Li Xiang, Basu Saonli, Miller Michael B, Iacono William G, McGue Matt
Division of Biostatistics, School of Public Health, University of Minnesota, Minneapolis, MN 55455, USA.
Hum Hered. 2011;71(1):67-82. doi: 10.1159/000324839. Epub 2011 Apr 8.
Genome-wide association studies (GWAS) using family data involve association analyses between hundreds of thousands of markers and a trait for a large number of related individuals. The correlations among relatives bring statistical and computational challenges when performing these large-scale association analyses. Recently, several rapid methods accounting for both within- and between-family variation have been proposed. However, these techniques mostly model the phenotypic similarities in terms of genetic relatedness. The familial resemblances in many family-based studies such as twin studies are not only due to the genetic relatedness, but also derive from shared environmental effects and assortative mating. In this paper, we propose 2 generalized least squares (GLS) models for rapid association analysis of family-based GWAS, which accommodate both genetic and environmental contributions to familial resemblance. In our first model, we estimated the joint genetic and environmental variations. In our second model, we estimated the genetic and environmental components separately. Through simulation studies, we demonstrated that our proposed approaches are more powerful and computationally efficient than a number of existing methods are. We show that estimating the residual variance-covariance matrix in the GLS models without SNP effects does not lead to an appreciable bias in the p values as long as the SNP effect is small (i.e. accounting for no more than 1% of trait variance).

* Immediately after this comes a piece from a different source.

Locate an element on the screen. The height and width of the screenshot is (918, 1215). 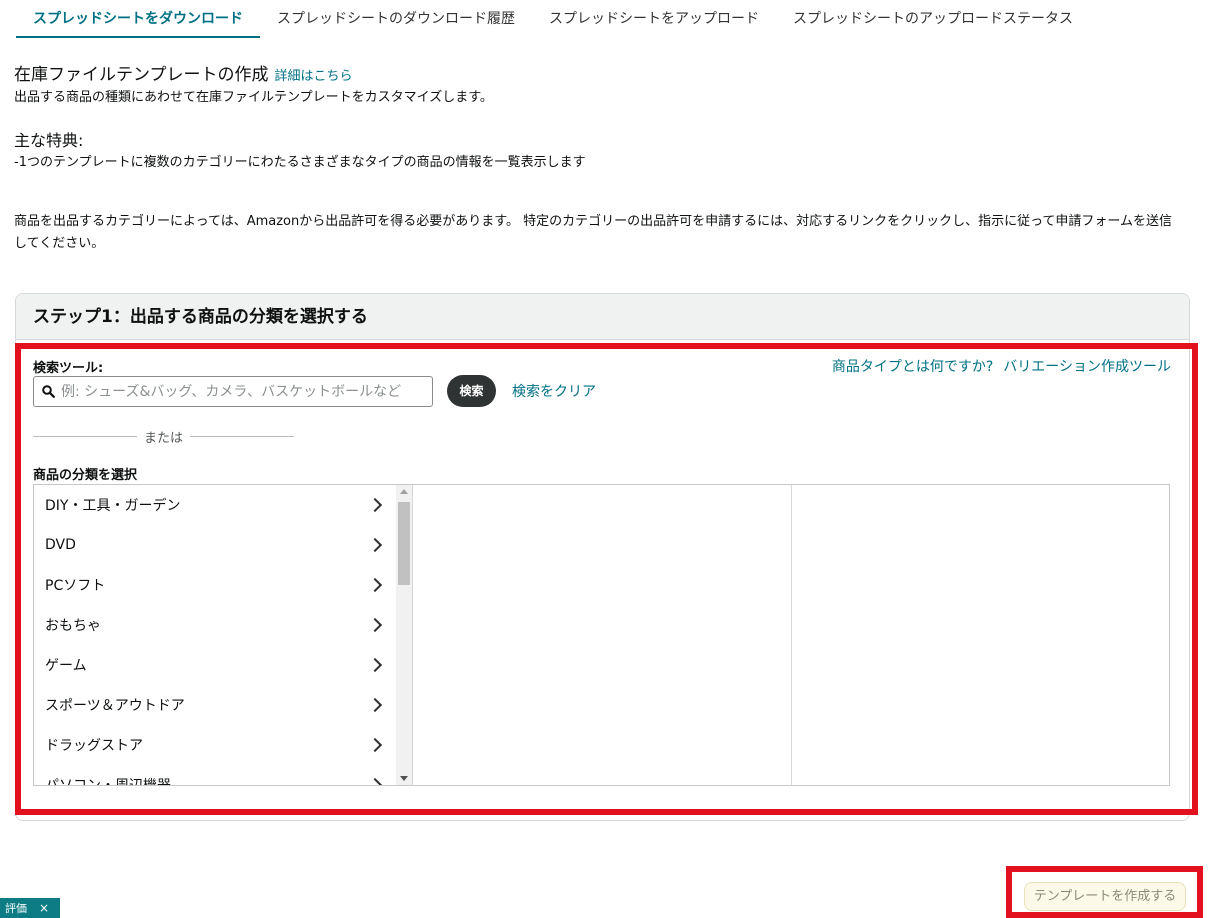
search-field is located at coordinates (233, 392).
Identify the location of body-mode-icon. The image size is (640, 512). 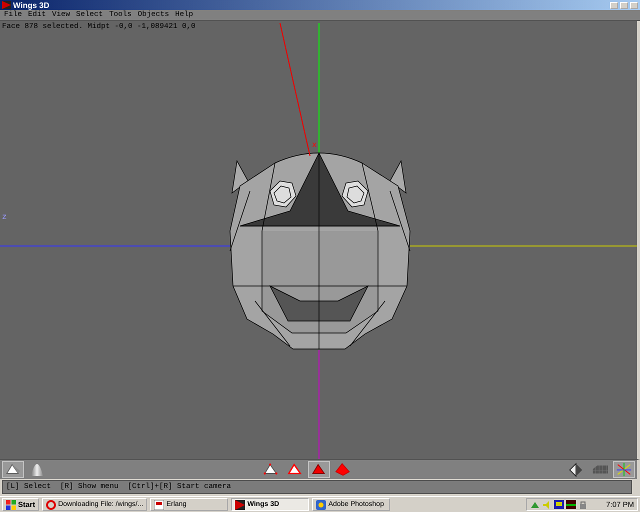
(342, 470).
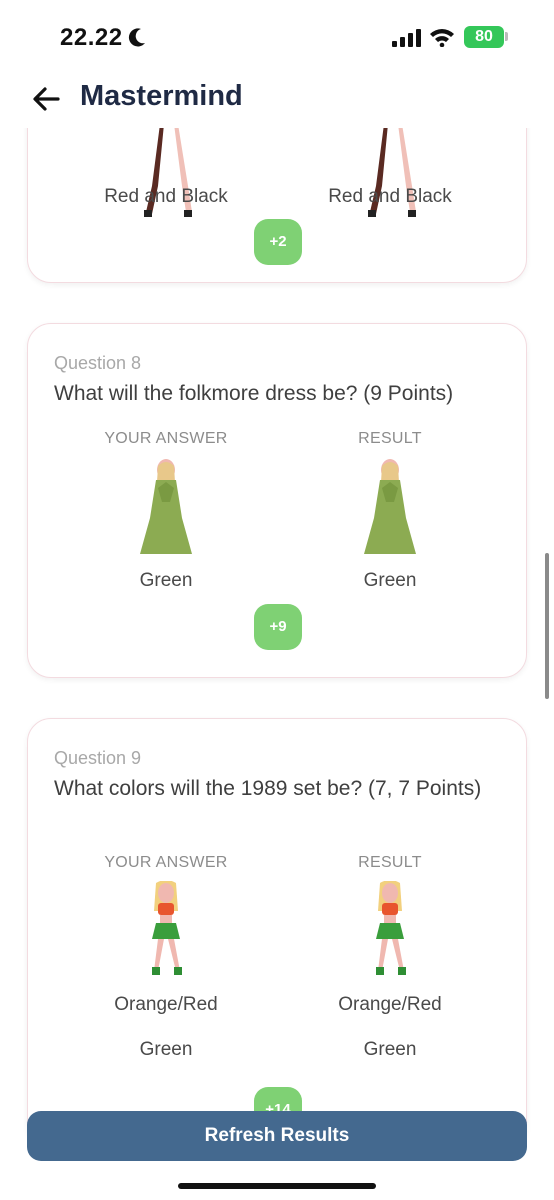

使用家族数据的全基因组关联研究(GWAS)涉及对数以十万计的标记与大量相关个体的某一性状之间进行关联分析。在进行这些大规模关联分析时,亲属之间的相关性带来了统计和计算方面的挑战。最近,已经提出了几种兼顾家族内部和家族之间变异的快速方法。然而,这些技术大多根据遗传相关性对表型相似性进行建模。在许多基于家族的研究(如同卵双胞胎研究)中,家族相似性不仅源于遗传相关性,还源于共同的环境影响和选型交配。在本文中,我们提出了两种广义最小二乘法(GLS)模型用于基于家族的GWAS快速关联分析,这两种模型兼顾了遗传和环境对家族相似性的影响。在我们的第一个模型中,我们估计了联合遗传和环境变异。在我们的第二个模型中,我们分别估计了遗传和环境成分。通过模拟研究,我们证明我们提出的方法比许多现有方法更强大且计算效率更高。我们表明,只要单核苷酸多态性(SNP)效应较小(即占性状变异不超过1%),在无SNP效应的GLS模型中估计残差方差 - 协方差矩阵不会导致p值出现明显偏差。